§ TASK GOAL: In the records below, find the line containing "Select page number 1 in pagination" and transcribe it and every line after it exactly; leave the pictures out.

§ INFORMATION SHOWN:
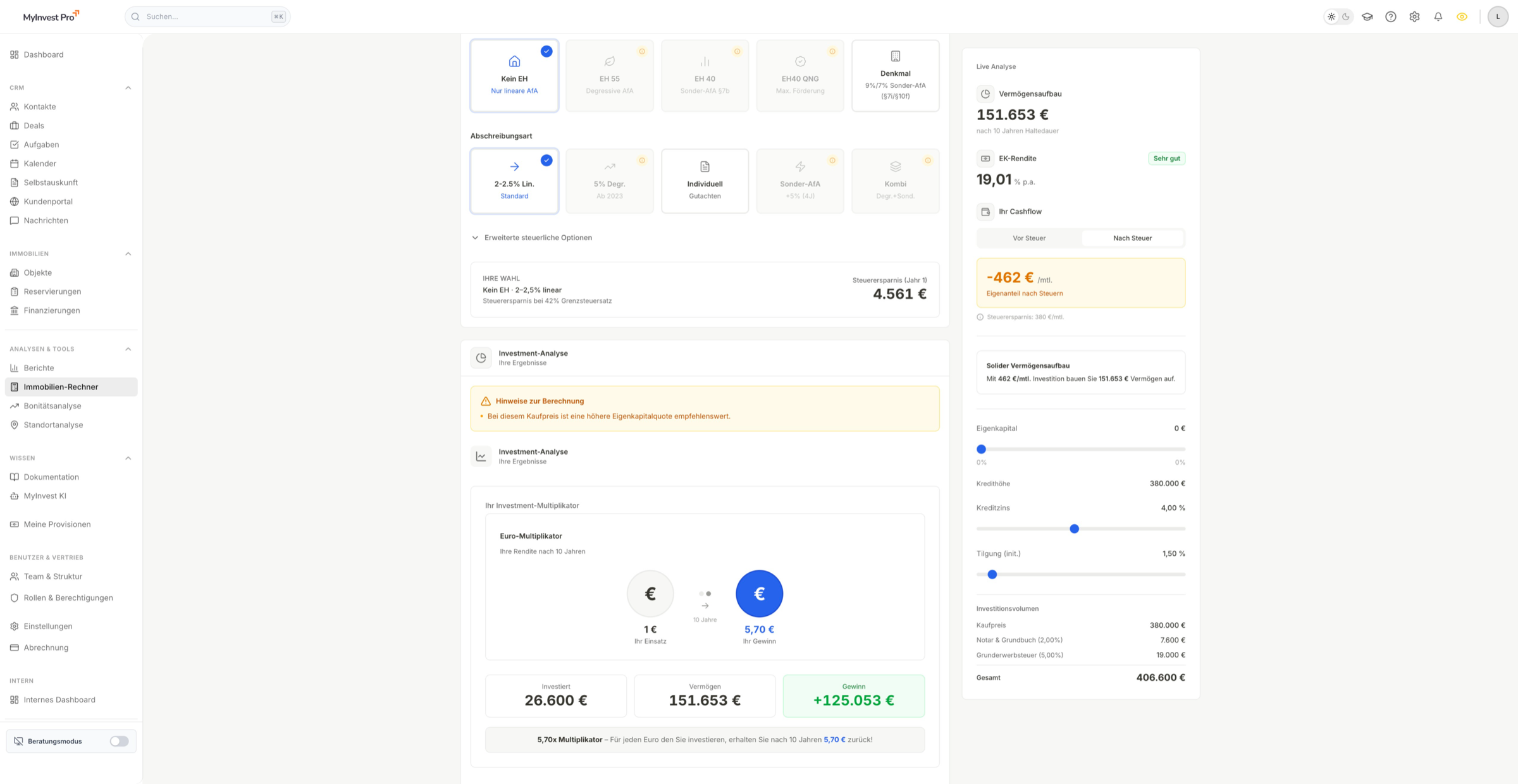Switch to Vor Steuer tab

[1029, 238]
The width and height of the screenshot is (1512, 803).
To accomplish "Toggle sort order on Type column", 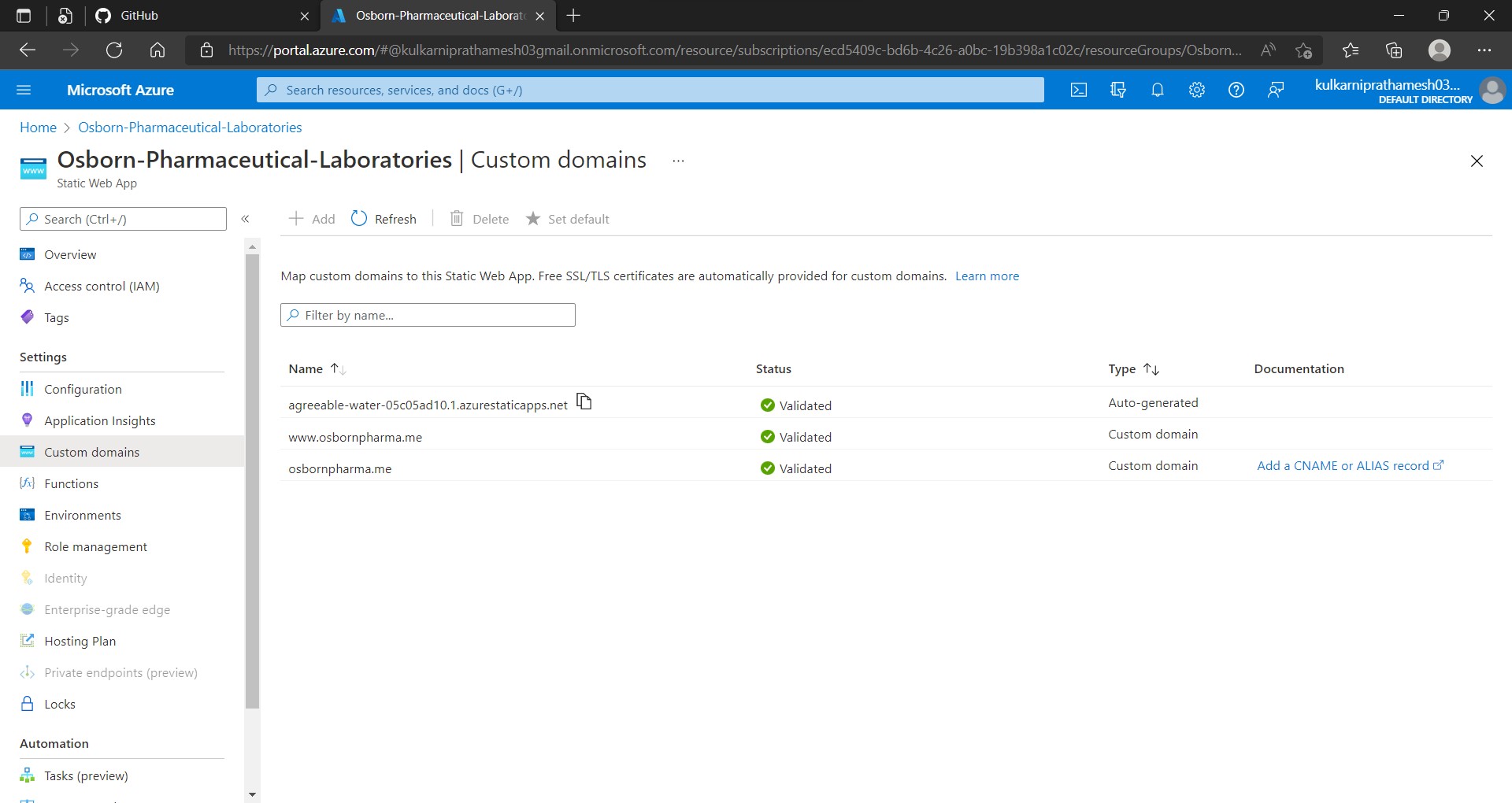I will [x=1152, y=368].
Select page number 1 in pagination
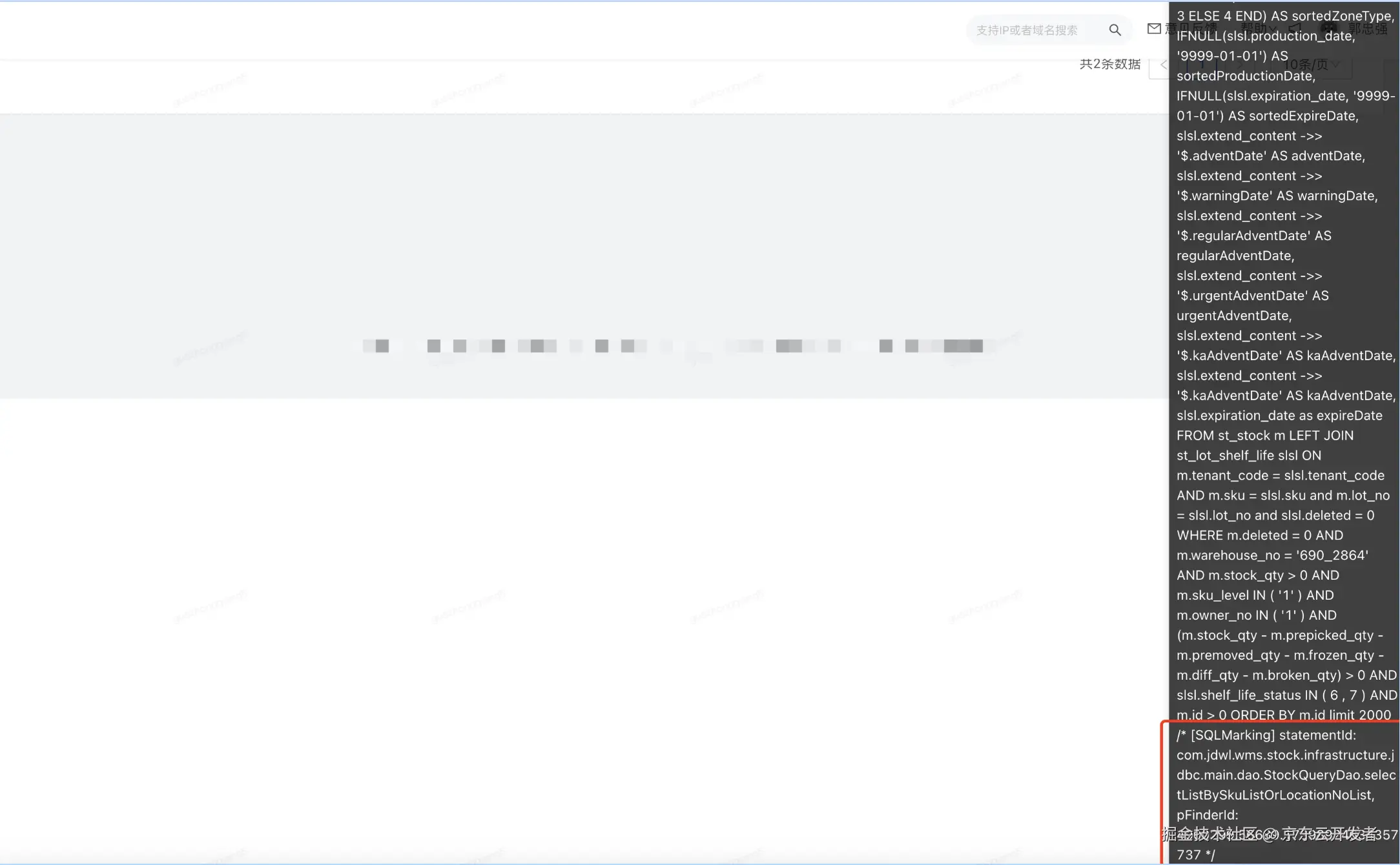This screenshot has width=1400, height=865. pyautogui.click(x=1202, y=65)
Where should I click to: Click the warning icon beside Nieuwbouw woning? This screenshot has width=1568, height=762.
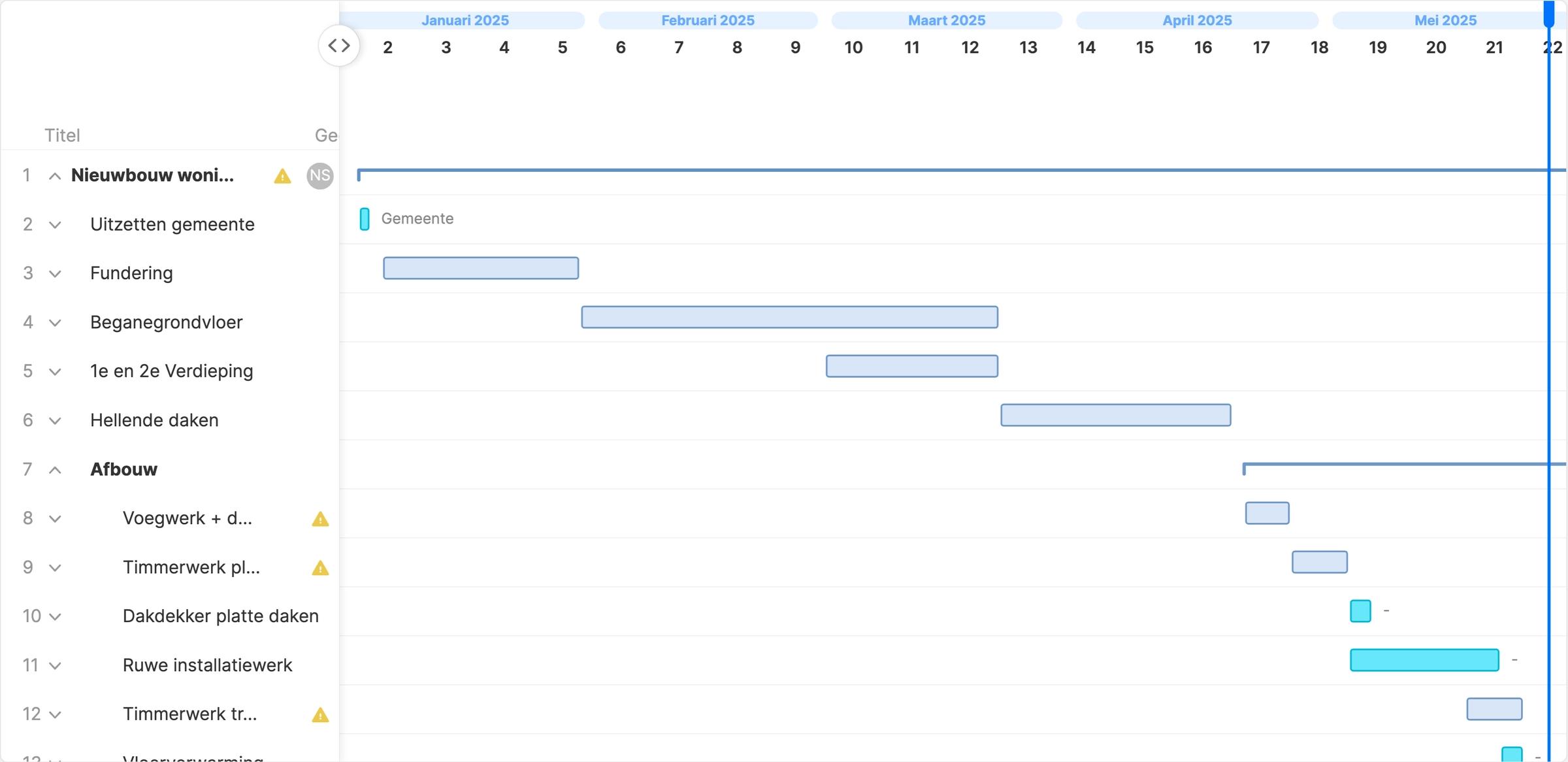click(282, 176)
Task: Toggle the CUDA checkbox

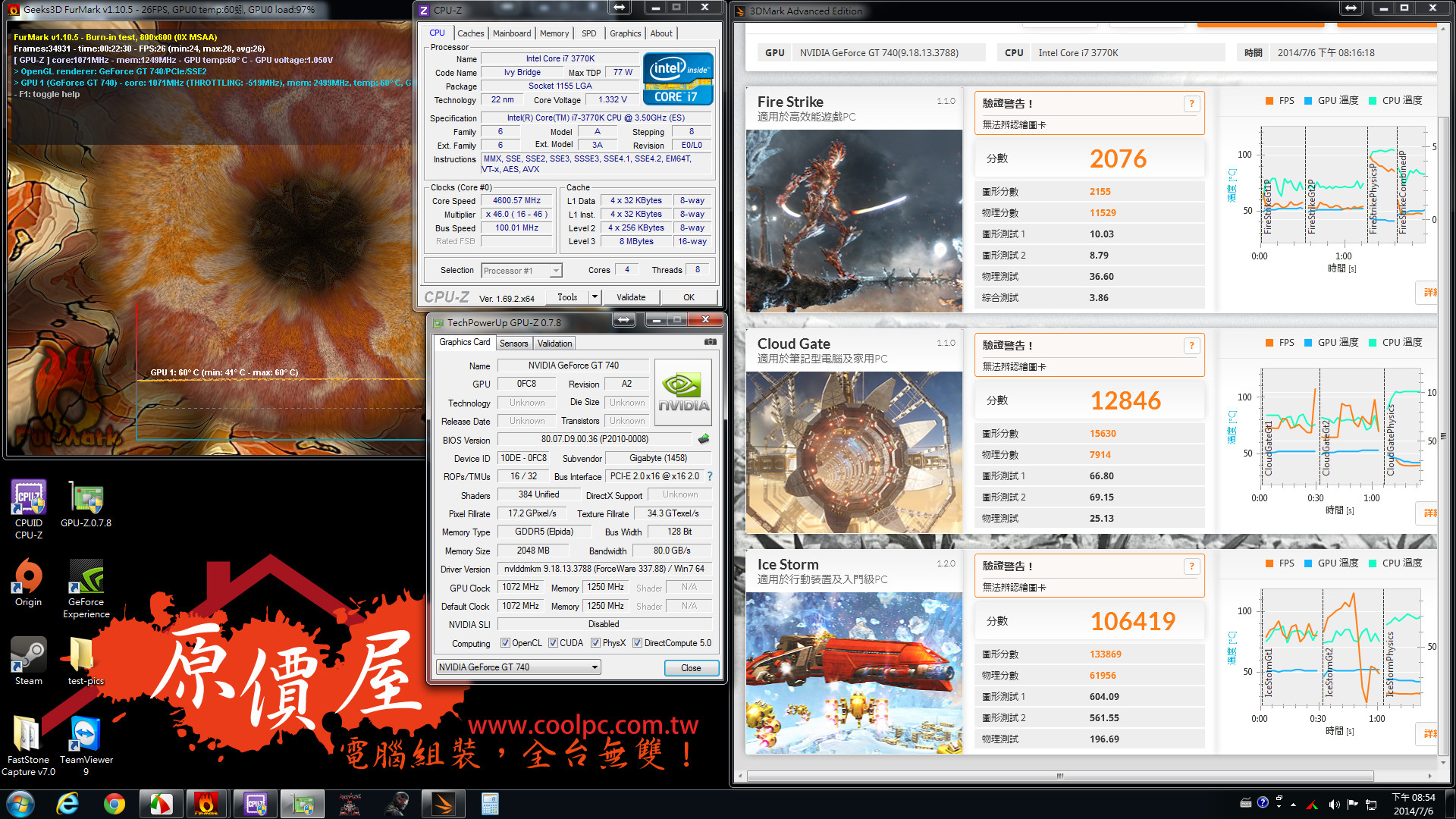Action: 553,643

§ OUTPUT FOR THIS TASK:
Select page number 1 in pagination
This screenshot has width=1400, height=865. pyautogui.click(x=1202, y=65)
Where should I click to: Click the warning icon beside Nieuwbouw woning? This screenshot has width=1568, height=762.
click(282, 176)
Task: Toggle the CUDA checkbox

Action: 553,643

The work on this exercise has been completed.